Fortunately for Joseph his guardian recognized this and helped him to escape to Uganda in December 1985, where he was to receive an education.

During his brief time as a soldier he learned many lessons: the cost of war and the importance of education.

War places a heavy cost on society. It not only destroys buildings, roads, the economy, leaving a country with huge debts, it extinguishes positive ideas about development and self-determination.

War grooms hostility, promotes a dependency syndrome, and reduces life expectancies in so many ways. This war environment influences habits and ideas. When falsehoods are repeated again and again, people begin to believe them.

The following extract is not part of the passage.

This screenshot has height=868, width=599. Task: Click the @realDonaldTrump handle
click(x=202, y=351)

“We blindly accepted what our commanders told us until one day they instructed us to attack a convoy from the nearby town of Torit. Believing that these soldiers were poorly armed, we attacked. Hundreds of our young soldiers went missing,” Joseph remembers.

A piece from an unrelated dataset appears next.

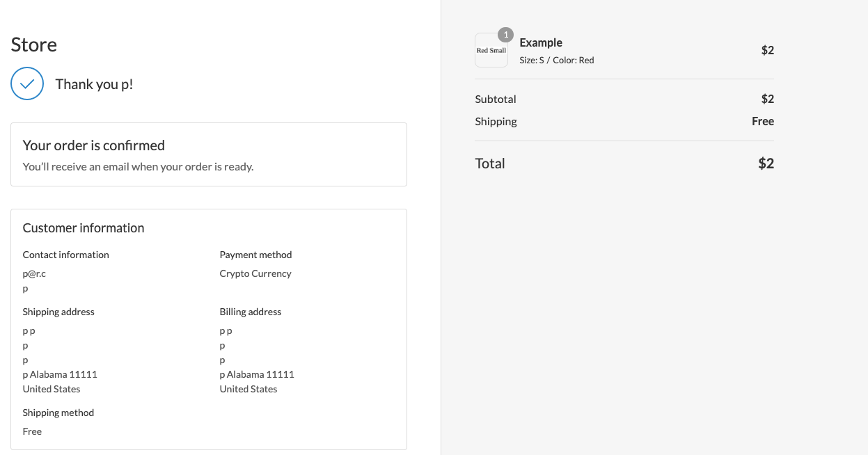This screenshot has width=868, height=455.
Task: Click the gray quantity bubble above the thumbnail
Action: 505,35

He also learned the importance of education to personal, societal and even career development, even in the military. He has come to understand that there are no short cuts in life.

Education teaches children not to accept everything they are told. But this, Joseph says, depends on the teachers. They look to adults as role models and adults should show children how to exercise their talent instead of deciding their future for them.

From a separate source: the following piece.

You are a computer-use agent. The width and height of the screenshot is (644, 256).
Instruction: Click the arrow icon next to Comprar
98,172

Nineteen years later, Joseph began working as the Education Officer for the Needs Service Education Agency (formerly the New Sudan Education Association).

In 2008, he began working for JRS helping refugees, forcefully displaced and other marginalized groups. It has become a priority for him because of his experiences.

“I have learned that true peace comes from the heart of a person,” Joseph says.


Joseph Mangbi is the Assistant Project Director in Yei town in southern Sudan.